A second epigraph (it precedes Ford’s) is from Shakespeare, Henry VI, and is concerned with grief and revenge. The necessity of the latter to replace the former for a healthy mind. Indeed.

We find ourselves in turbulent times. There are most certainly no easy solutions. Elias’s novel, a riveting psychological thriller, has a laudable agenda. In the midst of the chaotic mayhem of societal and political turmoil that engulfs us, there are those able to illuminate through the gloom, serve up and illustrate all the consummate lies and misinterpretations. Michael Elias, thankfully, is one of those enlightened souls. A guiding light through the doom. We should be grateful for his insight, for his contemplation, for his wrestling match with morality. For a writer’s need to illustrate and communicate.

It could not have been an easy choice in these charged times for a white male writer to undertake to write from a female point of view when readers and everybody else on the streets and in their dens and living rooms have had their fill up to their gullets of white male voices.

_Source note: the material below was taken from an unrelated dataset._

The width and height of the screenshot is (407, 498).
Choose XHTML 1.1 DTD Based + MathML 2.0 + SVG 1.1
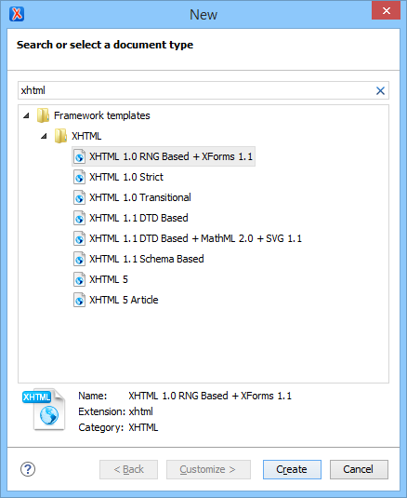click(x=195, y=238)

It was a bold decision on his part, and Elias has pulled it off. Here is an author working to great effect.

The voice of his protagonist is immediate, irreverent, on point, and most assuredly a fully developed, engaging, sardonic entity unto itself. You Can Go Home Now is a narrative with muscle, focusing on abuse, humiliation, retribution, revenge. For those of us who love thrillers, who love voice, atmosphere, psychological wrestling matches, Elias delivers. His novel is engaging, calculating, to the point. As might be expected by an author with Elias’s impressive résumé, You Can Go Home Now is masterfully plotted, astutely conceived.

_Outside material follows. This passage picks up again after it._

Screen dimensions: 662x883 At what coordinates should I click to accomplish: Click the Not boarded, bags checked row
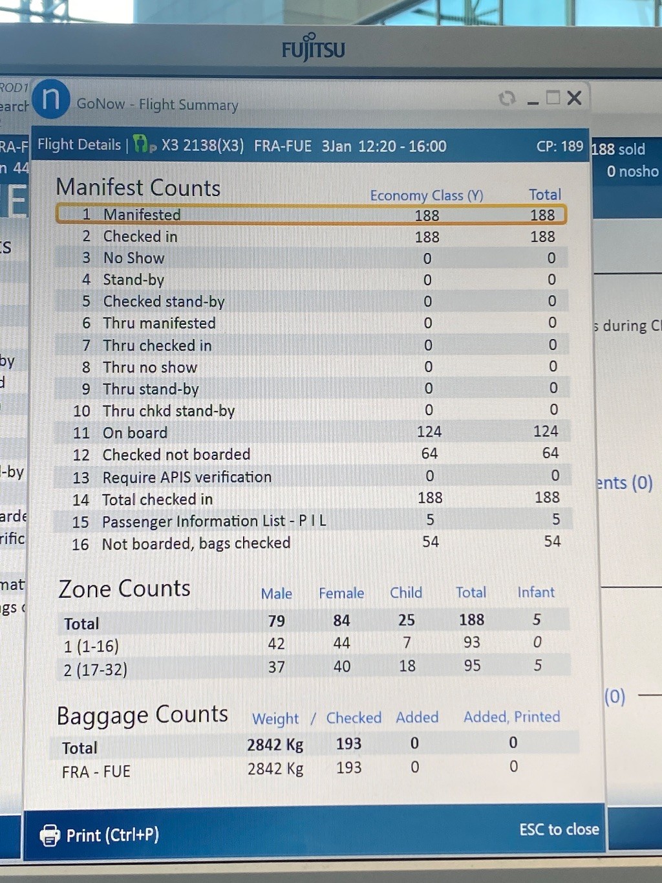310,543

Our narrator, Nina Karim, is a police detective. She works for the fictitious Long Island City Police Department. She is competent, serious, aware, observant, talented. She is also in the police department for one singular reason — a reason she does not share with her fellows. Revenge.

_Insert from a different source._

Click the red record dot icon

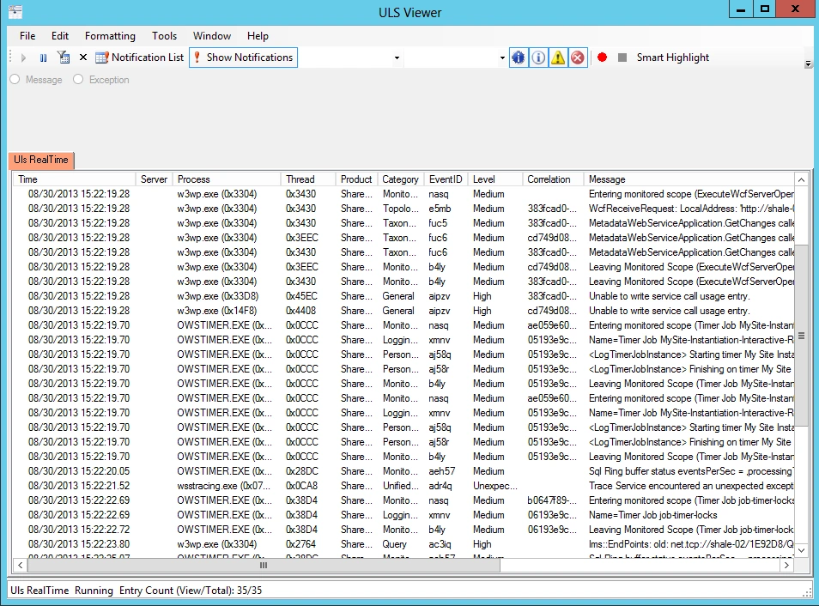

Her father, a doctor with a rural practice and no time for himself or his young family, decided to change his specialty to OB-GYN in order to have more time with them. He sold his practice and took a job with Planned Parenthood in order “to experience a normal life.” As a consequence of that decision, he was murdered, shot dead through the kitchen window of the family home. “I was sixteen. My brother, Sammy, was nine.” Brother and sister were both seated at the kitchen table, steps away from their dad at the sink. The assassination decimated the family. “Like all murders, the bullet that ended my father’s life changed ours forever,” Nina tells us.

As much as Nina suffered, Sammy suffered more from excruciating mental health issues. Two years later, aged 11, Sammy stepped in front of an oncoming cement truck whose driver did not see him until it was too late. Her “mother survived Sammy’s death, but not by much. Her heart stopped silently in her sleep, halted by grief and the belief that her love had failed her sweet Sammy.”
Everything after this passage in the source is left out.